Thinking of a more recent single-issue writer, there is the case of a Christian psychologist, a sincere man, whose books are extremely popular today. He reduces the process of sanctification to the simple formula of ‘blocked goals’. In some ways this runs fairly close to Dr. Piper’s vision, but like all single-dominant-issue systems it cannot work. There are numerous such systems. In all cases, certain sins go untouched; certain problems never come under the spotlight.

What does the ‘delighting in God’ scheme have to say about some of the rampant ills of the present-day Christian scene? What does it say about the charismatic movement, and the abandonment of reverence through contemporary Christian music? What does it say about irreverent Bible translations, and other appalling trends? The answer is that Dr. Piper goes in exactly the wrong direction on such matters.

Why is this? Is there some intrinsic weakness in his scheme, causing him to show such poor discernment and concern? This writer believes that there is. All single-dominant-issue schemes tend to be blind to individual matters of deep concern. Their major preoccupation creates a kind of tunnel vision, and perception fails. Dr. Piper concentrates on seeing his delighting system in all the Bible, so that his recognition of the rules and principles which bear on other issues is seriously impaired.

In fact, Dr. Piper’s system runs so near to the mystical-emotional basis of charismatic experience that it is not surprising to find him endorsing it in large measure, and claiming great blessing from his own experience with the Toronto Blessing. We understand he advocates charismatics and non-charismatics in the same church, and encourages all the trappings of charismatic life. Hedonism is hardly protective of principle.

When delight is everything, doctrine suffers a setback. When subjective emotions are unduly elevated, the proving and testing of all things becomes impossible. On charismatic matters, and on modern worship matters also, Dr. Piper is - to put it gently - an unsafe shepherd, and the fault lies not in his Bible, nor in his capacities, but in his system. As the better aspects of his ministry earn respect from his readers, so the poor guidance on potentially disastrous issues will mislead them.

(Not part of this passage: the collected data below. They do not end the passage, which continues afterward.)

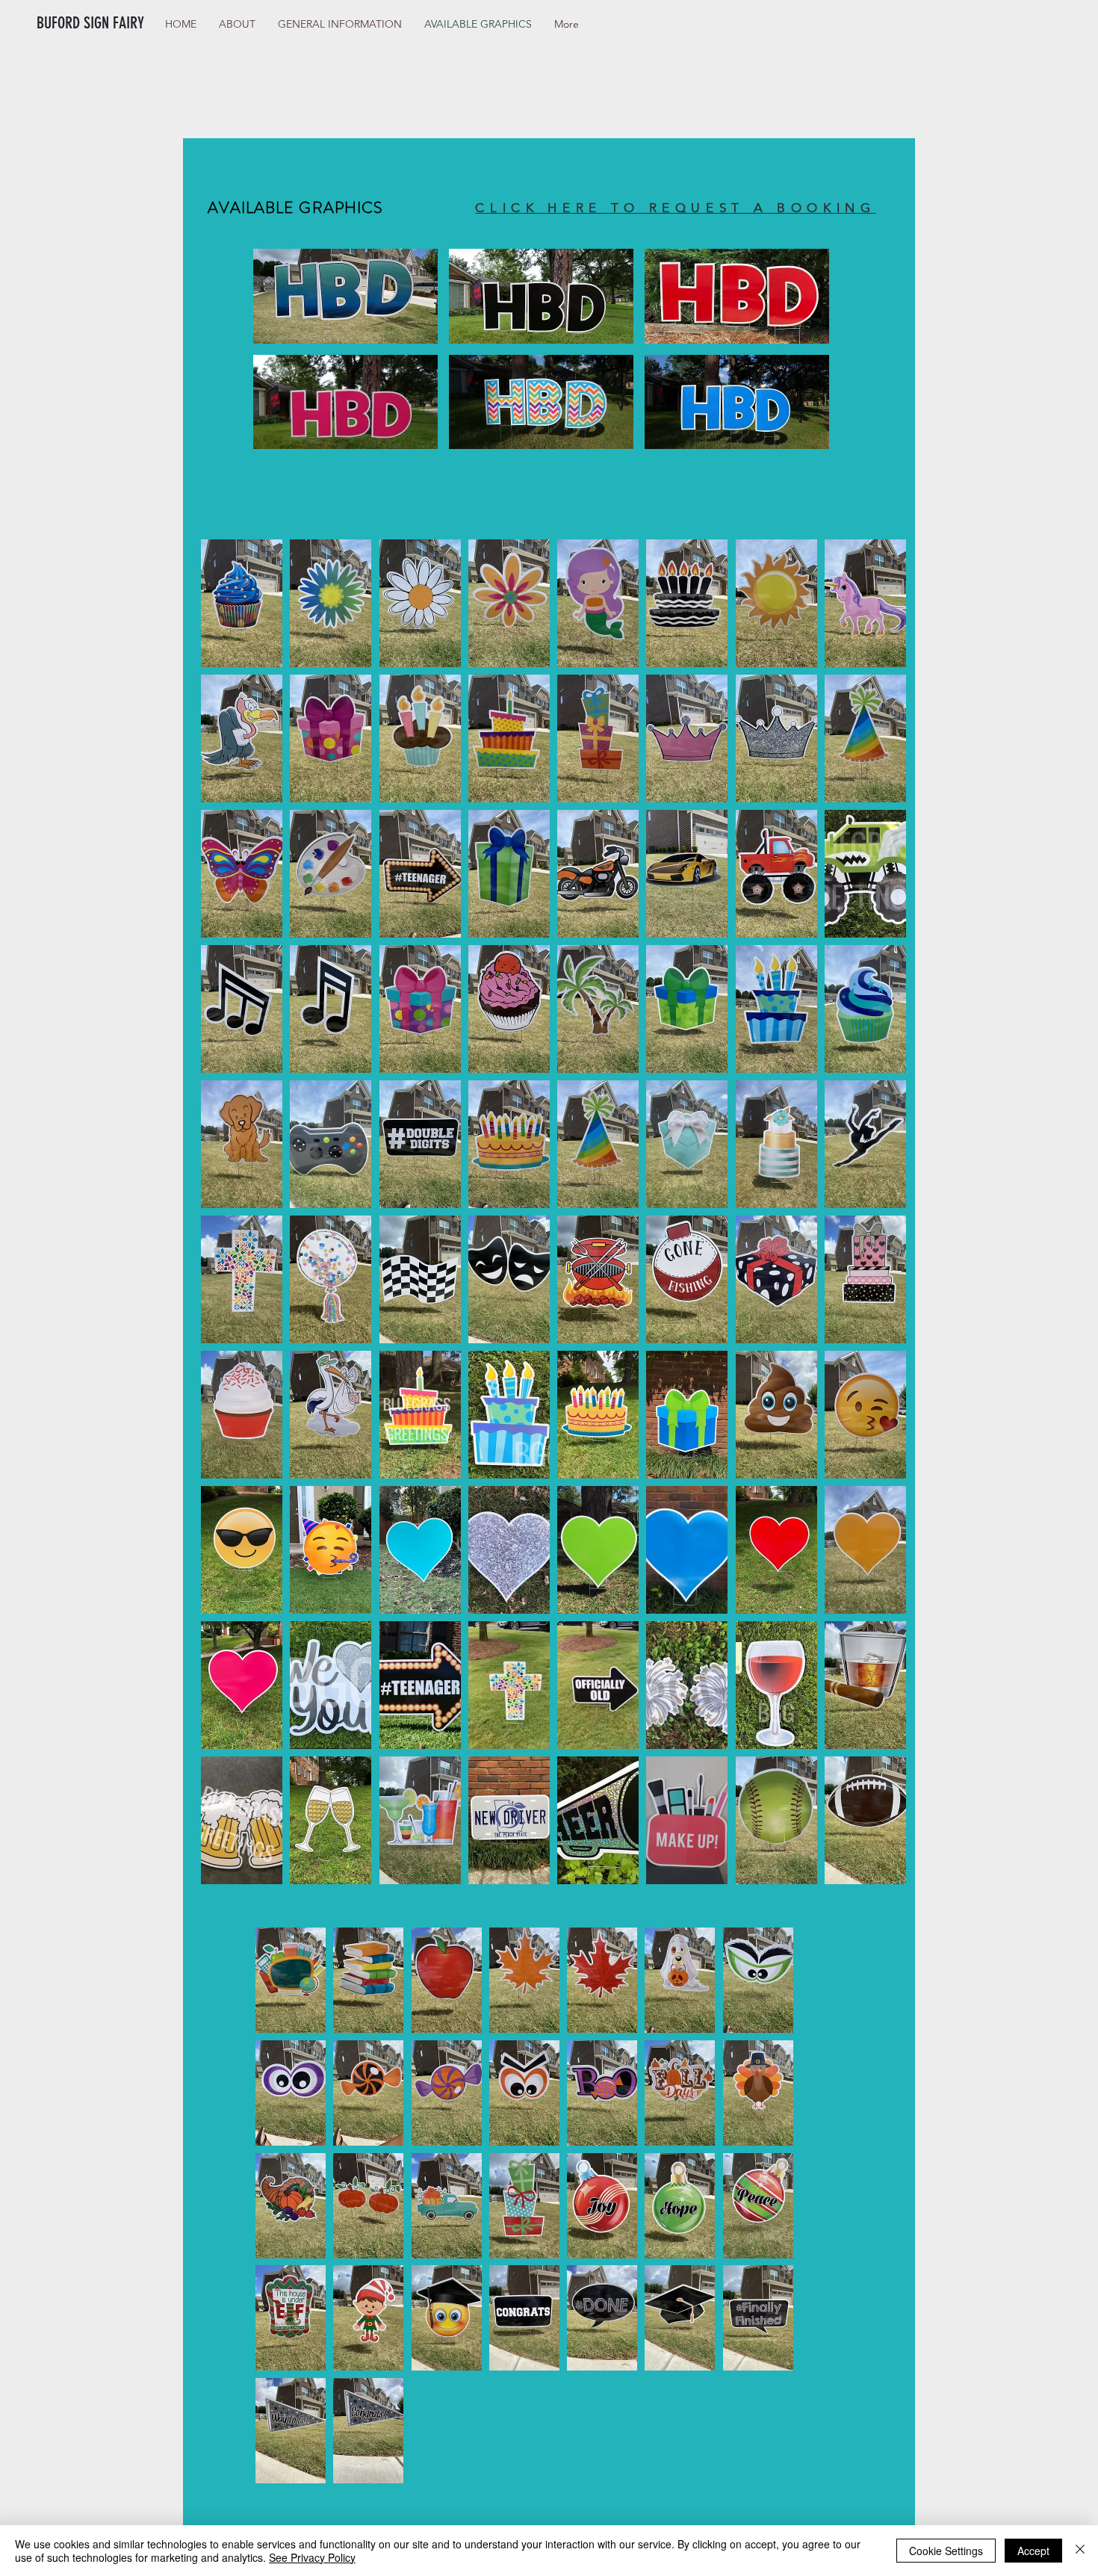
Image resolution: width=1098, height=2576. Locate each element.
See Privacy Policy (312, 2557)
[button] (345, 296)
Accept (1033, 2550)
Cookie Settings (946, 2550)
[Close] (1080, 2550)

God’s Word does not provide a single organising principle to govern and drive all the component duties of the spiritual life. ‘Christian Hedonism’ is not drawn from the teaching of the Lord, nor of Paul. However, the Bible does provide a clear prescription for the Christian life, listing a number of spiritual and moral duties, all of which must be given direct and individual attention. We are given famous lists (such as the Beatitudes of the Sermon on the Mount, and the lists of 1 Timothy 6.11-12 and Galatians 5.22-23 - see footnote 3) and we must set our minds to accepting a multiple-track righteousness. We will pay a high price for any kind of clever system that reduces biblical duties to an artificial formula, however sound and inspiring many of its elements may seem to be.

Dare we question the apostle when we read the list of 1 Timothy 6.11-12? Will we say, ‘But just a minute Paul, you have left out the organising principle. You have left out any wonderful simplifying factor. You have left off the formula which will make it all come together.’ Of course he has, because there is no such formula. It is multiple-track righteousness. Seeking happiness is certainly not our prime goal. This is the recipe for emotional self-indulgence, subjectivism, and self-centred mystical ‘communion’ with Christ.

How is it that some notable teachers have endorsed Dr. Piper’s books? Presumably they have appreciated the many fine sentiments, and have automatically and graciously passed over the author’s exaggerated emphasis on his big idea. Reviewers cannot always be expected to put themselves in the shoes of students and younger believers who are at risk of basing their entire approach to life on such material.